Ion temperature gradient turbulence modification in quasi-axisymmetry

Abstract

The large flexibility of the proposed QUASAR facility [Gates et al., Nucl. Fusion 57, 126064 (2017)] is leveraged in order to explore the effect of magnetic shear on adiabatic Ion Temperature Gradient (ITG) turbulence. The QUASAR facility is a reimagining of the National Compact Stellarator Experiment utilizing and expanding upon the already constructed coil set. Recent work using fixed boundary optimization of the LI383 equilibrium (upon which QUASAR is based) has suggested possible improvements to ITG turbulence [Mynick et al., Plasma Phys. Controlled Fusion 56, 094001 (2014)]. In this work, a different approach is taken, wherein a series of self-consistent free boundary VMEC equilibria are developed for QUASAR. These equilibria assume temperature and density profiles consistent with 2% beta and ohmic current drive. In each configuration, the toroidal field coils are energized to different values and the STELLOPT code is used to vary the modular coil current and net toroidal current.
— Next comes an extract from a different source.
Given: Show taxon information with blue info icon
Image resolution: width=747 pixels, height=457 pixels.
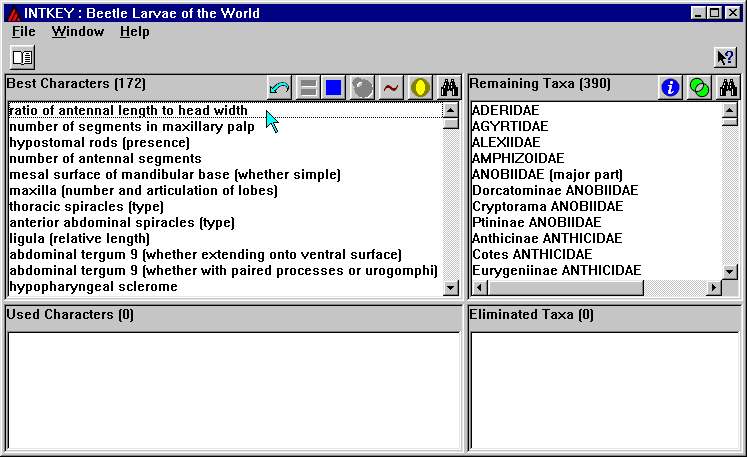Looking at the screenshot, I should pos(670,88).
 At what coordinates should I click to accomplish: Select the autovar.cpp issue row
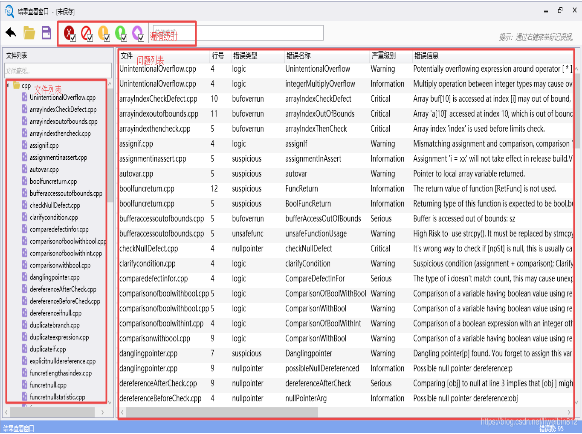[346, 174]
The edge value of rotational transform is targeted in the optimization, producing a magnetic shear scan. All these configurations share similar neoclassical transport levels, while nonlinear GENE flux tube simulations show up to a factor of four change in adiabatic ITG turbulence at various radii. Comparisons of proxy functions and linear flux tube runs are also made. This work highlights the capability of the QUASAR experiment as a tool to explore transport in 3D magnetic fields and the possibility of the further improvements to stellarators through optimization.